PROVIDED MATERIAL start
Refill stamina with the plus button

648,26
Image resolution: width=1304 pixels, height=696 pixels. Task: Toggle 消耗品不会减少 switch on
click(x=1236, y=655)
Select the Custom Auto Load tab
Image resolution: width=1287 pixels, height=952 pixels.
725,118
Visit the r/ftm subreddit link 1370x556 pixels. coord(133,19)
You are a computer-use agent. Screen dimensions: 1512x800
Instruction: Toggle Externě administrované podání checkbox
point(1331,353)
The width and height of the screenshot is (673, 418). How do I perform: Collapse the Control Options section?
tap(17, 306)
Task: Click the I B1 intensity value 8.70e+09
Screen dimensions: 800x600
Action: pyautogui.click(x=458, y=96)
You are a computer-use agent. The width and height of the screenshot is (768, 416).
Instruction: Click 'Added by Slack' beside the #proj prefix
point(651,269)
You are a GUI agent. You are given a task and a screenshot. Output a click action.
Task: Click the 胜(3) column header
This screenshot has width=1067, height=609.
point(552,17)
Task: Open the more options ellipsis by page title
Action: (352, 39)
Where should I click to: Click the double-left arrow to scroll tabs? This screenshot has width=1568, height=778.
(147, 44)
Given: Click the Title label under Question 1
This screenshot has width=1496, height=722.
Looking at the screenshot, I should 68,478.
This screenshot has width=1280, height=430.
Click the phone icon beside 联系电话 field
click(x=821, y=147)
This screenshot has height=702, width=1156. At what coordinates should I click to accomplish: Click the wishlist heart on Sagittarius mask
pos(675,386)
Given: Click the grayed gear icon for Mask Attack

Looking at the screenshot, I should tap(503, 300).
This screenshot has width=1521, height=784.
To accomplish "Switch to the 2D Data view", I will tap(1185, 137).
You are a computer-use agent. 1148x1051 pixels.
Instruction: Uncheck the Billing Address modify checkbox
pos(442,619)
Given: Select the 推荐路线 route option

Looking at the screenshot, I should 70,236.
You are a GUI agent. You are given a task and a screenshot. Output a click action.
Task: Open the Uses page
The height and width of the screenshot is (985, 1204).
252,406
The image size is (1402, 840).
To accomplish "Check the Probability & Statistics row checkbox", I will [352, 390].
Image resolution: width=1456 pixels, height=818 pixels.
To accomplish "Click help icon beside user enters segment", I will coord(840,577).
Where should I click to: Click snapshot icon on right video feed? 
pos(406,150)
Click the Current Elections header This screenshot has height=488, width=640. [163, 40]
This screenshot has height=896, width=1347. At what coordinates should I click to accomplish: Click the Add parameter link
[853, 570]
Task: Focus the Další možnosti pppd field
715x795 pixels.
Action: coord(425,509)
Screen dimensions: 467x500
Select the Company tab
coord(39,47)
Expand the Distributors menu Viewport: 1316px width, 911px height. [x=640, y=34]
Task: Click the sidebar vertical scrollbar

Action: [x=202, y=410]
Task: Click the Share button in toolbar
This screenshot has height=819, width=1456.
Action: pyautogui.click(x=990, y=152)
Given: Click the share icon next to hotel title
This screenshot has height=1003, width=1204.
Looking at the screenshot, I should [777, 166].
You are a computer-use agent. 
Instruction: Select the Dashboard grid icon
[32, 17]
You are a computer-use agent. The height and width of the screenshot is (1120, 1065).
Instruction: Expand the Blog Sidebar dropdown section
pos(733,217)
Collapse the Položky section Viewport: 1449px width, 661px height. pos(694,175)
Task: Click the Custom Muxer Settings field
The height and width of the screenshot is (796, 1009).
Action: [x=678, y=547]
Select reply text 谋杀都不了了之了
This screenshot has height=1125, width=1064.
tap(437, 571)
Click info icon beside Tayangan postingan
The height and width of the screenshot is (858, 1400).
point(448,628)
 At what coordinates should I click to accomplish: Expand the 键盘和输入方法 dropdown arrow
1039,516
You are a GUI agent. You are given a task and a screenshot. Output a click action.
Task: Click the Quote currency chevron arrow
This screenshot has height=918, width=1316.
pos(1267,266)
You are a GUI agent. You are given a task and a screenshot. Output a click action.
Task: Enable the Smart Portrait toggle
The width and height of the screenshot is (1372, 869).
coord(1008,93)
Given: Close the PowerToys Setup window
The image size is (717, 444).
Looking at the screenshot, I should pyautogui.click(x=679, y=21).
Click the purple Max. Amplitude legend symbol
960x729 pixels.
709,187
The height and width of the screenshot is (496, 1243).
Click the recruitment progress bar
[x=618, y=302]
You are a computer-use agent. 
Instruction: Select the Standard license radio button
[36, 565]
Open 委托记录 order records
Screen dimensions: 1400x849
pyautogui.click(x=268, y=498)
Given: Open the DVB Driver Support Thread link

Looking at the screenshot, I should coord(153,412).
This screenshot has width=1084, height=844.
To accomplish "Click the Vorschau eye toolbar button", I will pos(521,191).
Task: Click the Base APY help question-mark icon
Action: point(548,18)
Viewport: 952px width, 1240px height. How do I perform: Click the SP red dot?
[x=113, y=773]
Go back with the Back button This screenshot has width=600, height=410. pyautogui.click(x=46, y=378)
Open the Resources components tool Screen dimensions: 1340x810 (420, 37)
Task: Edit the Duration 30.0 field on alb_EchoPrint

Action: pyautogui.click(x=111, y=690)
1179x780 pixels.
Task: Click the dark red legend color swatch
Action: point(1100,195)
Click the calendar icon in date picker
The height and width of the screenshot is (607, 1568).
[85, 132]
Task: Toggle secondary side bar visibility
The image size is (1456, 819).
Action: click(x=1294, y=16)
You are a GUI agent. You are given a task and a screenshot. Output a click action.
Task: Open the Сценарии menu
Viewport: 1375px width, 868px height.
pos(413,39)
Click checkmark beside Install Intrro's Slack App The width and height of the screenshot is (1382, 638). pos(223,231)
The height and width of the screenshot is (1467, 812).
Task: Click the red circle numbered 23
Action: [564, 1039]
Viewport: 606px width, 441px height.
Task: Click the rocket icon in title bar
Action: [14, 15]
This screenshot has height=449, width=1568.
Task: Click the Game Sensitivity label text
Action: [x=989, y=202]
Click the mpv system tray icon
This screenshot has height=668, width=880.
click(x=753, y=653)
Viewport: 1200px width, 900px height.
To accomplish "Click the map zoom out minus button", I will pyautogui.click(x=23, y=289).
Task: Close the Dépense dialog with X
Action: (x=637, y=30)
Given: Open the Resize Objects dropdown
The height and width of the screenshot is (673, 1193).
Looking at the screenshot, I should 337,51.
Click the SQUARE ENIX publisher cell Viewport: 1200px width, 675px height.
PROVIDED MATERIAL end
INSTRUCTION:
Copy the lines of the listing verbatim, from the line with "Given: Open the DVB" up to and including the line with "Action: (x=637, y=30)".

TASK OUTPUT:
Given: Open the DVB Driver Support Thread link

Looking at the screenshot, I should coord(153,412).
This screenshot has width=1084, height=844.
To accomplish "Click the Vorschau eye toolbar button", I will pos(521,191).
Task: Click the Base APY help question-mark icon
Action: point(548,18)
Viewport: 952px width, 1240px height. How do I perform: Click the SP red dot?
[x=113, y=773]
Go back with the Back button This screenshot has width=600, height=410. pyautogui.click(x=46, y=378)
Open the Resources components tool Screen dimensions: 1340x810 (420, 37)
Task: Edit the Duration 30.0 field on alb_EchoPrint

Action: pyautogui.click(x=111, y=690)
1179x780 pixels.
Task: Click the dark red legend color swatch
Action: point(1100,195)
Click the calendar icon in date picker
The height and width of the screenshot is (607, 1568).
[85, 132]
Task: Toggle secondary side bar visibility
The image size is (1456, 819).
Action: click(x=1294, y=16)
You are a GUI agent. You are given a task and a screenshot. Output a click action.
Task: Open the Сценарии menu
Viewport: 1375px width, 868px height.
pos(413,39)
Click checkmark beside Install Intrro's Slack App The width and height of the screenshot is (1382, 638). pos(223,231)
The height and width of the screenshot is (1467, 812).
Task: Click the red circle numbered 23
Action: [564, 1039]
Viewport: 606px width, 441px height.
Task: Click the rocket icon in title bar
Action: [14, 15]
This screenshot has height=449, width=1568.
Task: Click the Game Sensitivity label text
Action: [x=989, y=202]
Click the mpv system tray icon
This screenshot has height=668, width=880.
click(x=753, y=653)
Viewport: 1200px width, 900px height.
To accomplish "Click the map zoom out minus button", I will pyautogui.click(x=23, y=289).
Task: Close the Dépense dialog with X
Action: (x=637, y=30)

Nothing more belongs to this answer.